AIM OF THE EXERCISE: Once the line containing "How do I perform: Select" is reached in the listing below, reproduce it and all later lines through the final one exactly, but omit any pictures.

MATERIAL FOR THE TASK:

'''

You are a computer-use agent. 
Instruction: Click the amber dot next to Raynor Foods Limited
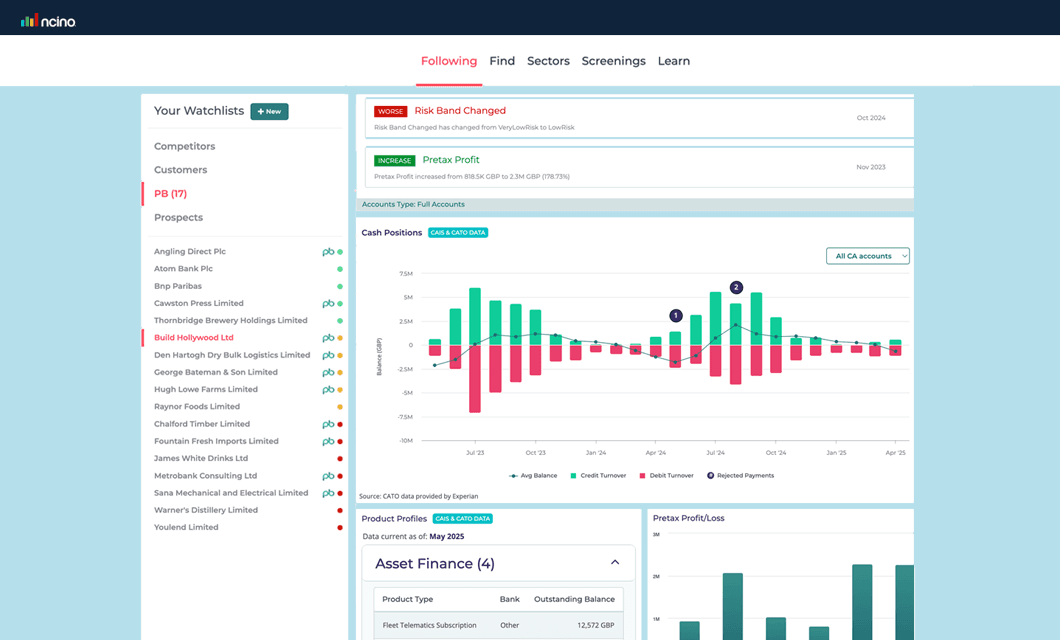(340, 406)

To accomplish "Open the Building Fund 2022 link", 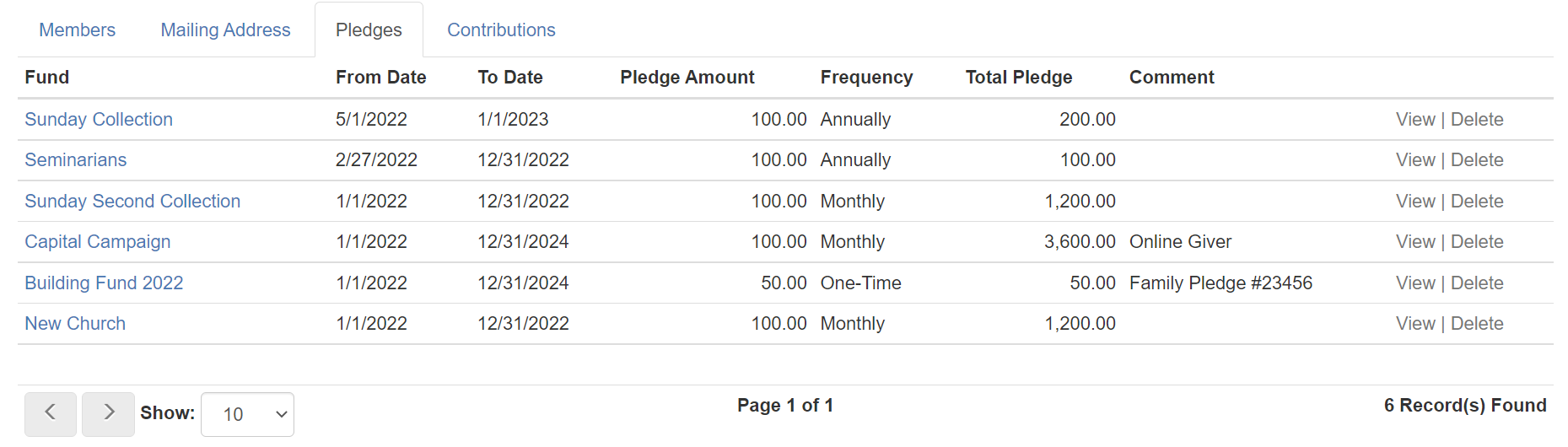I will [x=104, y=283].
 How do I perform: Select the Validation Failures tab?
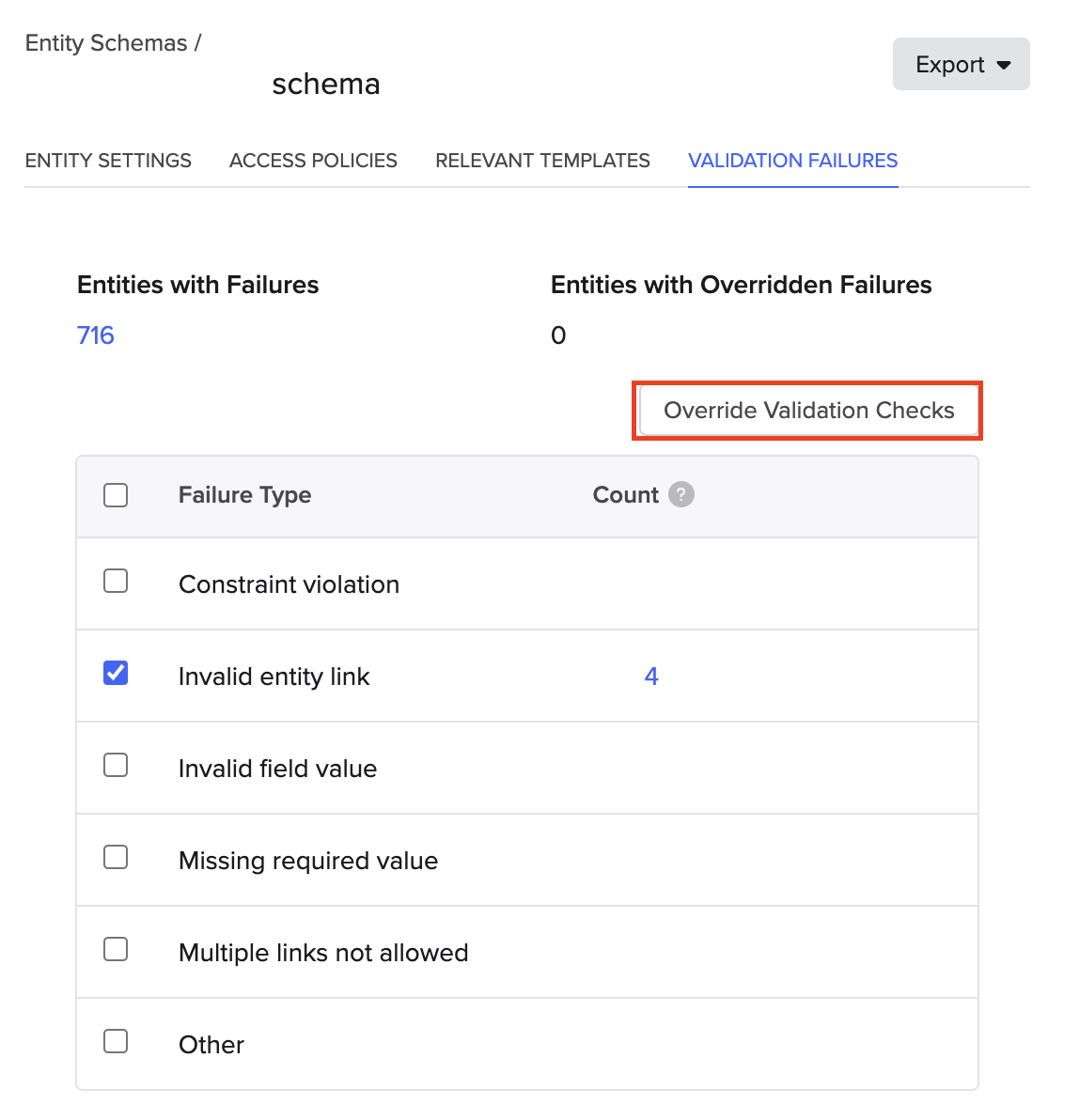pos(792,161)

'''

RESULT FOR THIS EXERCISE:
 How do I perform: Select the Validation Failures tab?
pos(792,161)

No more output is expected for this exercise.